TASK DETAILS: Transcribe the part of the patient story about cardiomyopathy treatment that opens with the words containing "Alicia’s heart was" and closes with "better the performance.".

DOCUMENT TEXT:
+ + +
Alicia’s Story: Cardiomyopathy Treatment Restores Active Lifestyle
Alicia Starks at first thought her coughing, shortness of breath, and exhaustion were symptoms of COVID-19. Testing showed otherwise and, after a heart CT scan, emergency department personnel sent her to a pulmonologist.
“I got to the point where I just couldn’t do anything,” says the normally energetic mother of three adult children and soon-to-be grandmother.
When her condition worsened over the next four months, her children urged her to again visit an emergency department.
This time, in March 2021, a second CT found the source of her health challenges.
Alicia’s heart was enlarged, and she was admitted immediately to Miami Valley Hospital. While talking with cardiologist Robert Bulow, DO, she started connecting the dots and told him about a family history of cardiomyopathy.
She’d lost her brother at age 44 after he was diagnosed originally with pneumonia. The death was due to cardiomyopathy. “Things started coming together for me in talking with Dr. Bulow. It was in the family, both men and women,” Alicia says.
Her heart ejection fraction — the amount of blood in the left ventricle being pushed out with each heartbeat — was low. The higher the number, the better the performance.
“The doctor says my heart was functioning at 19 percent, and the average is at 50 to 60 percent,” Alicia says.
After learning of Alicia’s family history of cardiomyopathy, Dr. Bulow put her on a course of medications.
She also was fitted with a LifeVest, a personal defibrillator worn by a patient at risk for sudden cardiac arrest. The device monitors the heart continuously. If the patient goes into a life-threatening arrhythmia, the vest delivers a shock treatment to restore the heart to normal rhythm.
She wore the vest for seven months. “My heart is now stronger. When they did another echocardiogram, it was back to 50,” she says recently. “If I didn’t show improvement, they would have had to surgically implant the defibrillator.”
She is back to work as transportation supervisor for the Trotwood schools but not yet driving a bus, a duty she previously handled as needed. “My boss wants me to wait to see the doctor again to make sure I am fine,” Alicia says. She looks forward to the upcoming appointment to see if she is “good to go.”
Cardiomyopathy is “unfortunately commonly seen,” Dr. Bulow says.
“It can be acquired or familial,” he says. Symptoms often include shortness of breath, fatigue, and abnormal rhythms that can lead to lightheadedness, passing out or sudden death, he says.
If the medical therapy done while the patient wears the LifeVest does not strengthen the heart, an implantable permanent defibrillator will replace the temporary device, Dr. Bulow says.
“Alicia demonstrated an impressive improvement in the overall strength of the heart muscle following a cardiac catheterization and medical therapy,” he says.
Alicia says she feels great and is glad she was able to work with Dr. Bulow.
“He is very personable, very hands on, and very specific in his explanations,” she says.
Her advice to other people is to take their health seriously and to ask questions.
“Try not to get frustrated enough where you say, ‘Forget it,’” she says.
+ + +
Data excerpts:
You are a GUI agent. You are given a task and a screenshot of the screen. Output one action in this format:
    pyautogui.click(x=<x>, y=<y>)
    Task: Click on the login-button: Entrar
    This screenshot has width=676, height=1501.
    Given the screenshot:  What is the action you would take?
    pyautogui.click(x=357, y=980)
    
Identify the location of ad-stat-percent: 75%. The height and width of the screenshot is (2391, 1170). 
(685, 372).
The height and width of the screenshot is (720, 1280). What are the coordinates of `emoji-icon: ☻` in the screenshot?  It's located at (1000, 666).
+ + +
SOLUTION:
Alicia’s heart was enlarged, and she was admitted immediately to Miami Valley Hospital. While talking with cardiologist Robert Bulow, DO, she started connecting the dots and told him about a family history of cardiomyopathy.
She’d lost her brother at age 44 after he was diagnosed originally with pneumonia. The death was due to cardiomyopathy. “Things started coming together for me in talking with Dr. Bulow. It was in the family, both men and women,” Alicia says.
Her heart ejection fraction — the amount of blood in the left ventricle being pushed out with each heartbeat — was low. The higher the number, the better the performance.